# The truth in the quotes



## Dalia

Hello, the Philosophy is understood in the quotes so I propose quotes with pictures if possible..


----------



## Toro

No matter where you are, you are within a meter of a spider.


----------



## Marion Morrison

^


----------



## ding

Laughing leads to crying.


----------



## ding

At any point in your life you are the sum of your choices.


----------



## Bonzi

*Truth is ever to be found in simplicity.  Not in the multiplicity and confusion of things.  (Isaac Newton)*


----------



## Chiara




----------



## G.T.

“What do you most value in your friends?
Their continued existence.” 
― Christopher Hitchens


----------



## Mindful

“The unexamined life is not worth living” – Socrates.


----------



## Bonzi




----------



## Moonglow

We seek beauty all other is a form of waiting


----------



## Decus




----------



## Moonglow

You are damned if you do and damned if you don’t.


----------



## Jonathan McCreevey

ding said:


> At any point in your life you are the sum of your choices.


Are you greater than the sum of your parts?


----------



## Jonathan McCreevey

Moonglow said:


> You are damned if you do and damned if you don’t.

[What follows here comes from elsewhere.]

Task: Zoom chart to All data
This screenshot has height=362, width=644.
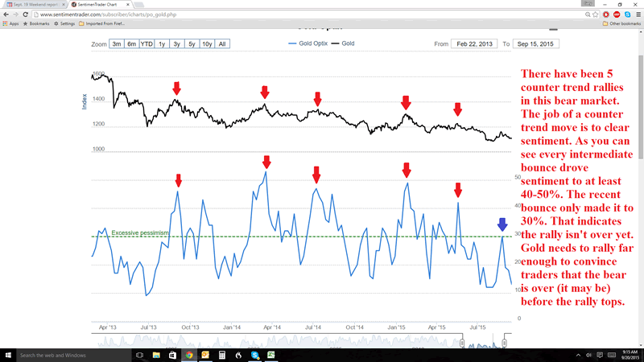Action: [222, 43]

Kids say the darndest things.


----------



## Jonathan McCreevey

Bonzi said:


> *Truth is ever to be found in simplicity.  Not in the multiplicity and confusion of things.  (Isaac Newton)*


Can you learn anything from Michael Jacksons song We are the world?


----------



## Jonathan McCreevey

Chiara said:


> View attachment 246644


I would say its more like fear and lies


----------



## Jonathan McCreevey

Bonzi said:


>


Is that like toilet water?


----------



## ding

Jonathan McCreevey said:


> ding said:
> 
> 
> 
> At any point in your life you are the sum of your choices.
> 
> 
> 
> Are you greater than the sum of your parts?
Click to expand...

Sometimes, but not all of the time.

The sum of the choices and sum of the parts are two different things, right?


----------



## Jonathan McCreevey

ding said:


> Jonathan McCreevey said:
> 
> 
> 
> 
> 
> ding said:
> 
> 
> 
> At any point in your life you are the sum of your choices.
> 
> 
> 
> Are you greater than the sum of your parts?
> 
> Click to expand...
> 
> Sometimes, but not all of the time.
> 
> The sum of the choices and sum of the parts are two different things, right?
Click to expand...

I'm glad you came to that conclusion. What do you think about consciousness or higher priorities?


----------



## Mindful

Jonathan McCreevey said:


> ding said:
> 
> 
> 
> At any point in your life you are the sum of your choices.
> 
> 
> 
> Are you greater than the sum of your parts?
Click to expand...


Your what?


----------



## Jonathan McCreevey

Mindful said:


> Jonathan McCreevey said:
> 
> 
> 
> 
> 
> ding said:
> 
> 
> 
> At any point in your life you are the sum of your choices.
> 
> 
> 
> Are you greater than the sum of your parts?
> 
> Click to expand...
> 
> 
> Your what?
Click to expand...




Mindful said:


> Jonathan McCreevey said:
> 
> 
> 
> 
> 
> ding said:
> 
> 
> 
> At any point in your life you are the sum of your choices.
> 
> 
> 
> Are you greater than the sum of your parts?
> 
> Click to expand...
> 
> 
> Your what?
Click to expand...

Are you an actress?


----------



## ding

Jonathan McCreevey said:


> ding said:
> 
> 
> 
> 
> 
> Jonathan McCreevey said:
> 
> 
> 
> 
> 
> ding said:
> 
> 
> 
> At any point in your life you are the sum of your choices.
> 
> 
> 
> Are you greater than the sum of your parts?
> 
> Click to expand...
> 
> Sometimes, but not all of the time.
> 
> The sum of the choices and sum of the parts are two different things, right?
> 
> Click to expand...
> 
> I'm glad you came to that conclusion. What do you think about consciousness or higher priorities?
Click to expand...

Thanks.  Me too.  It was the honest answer.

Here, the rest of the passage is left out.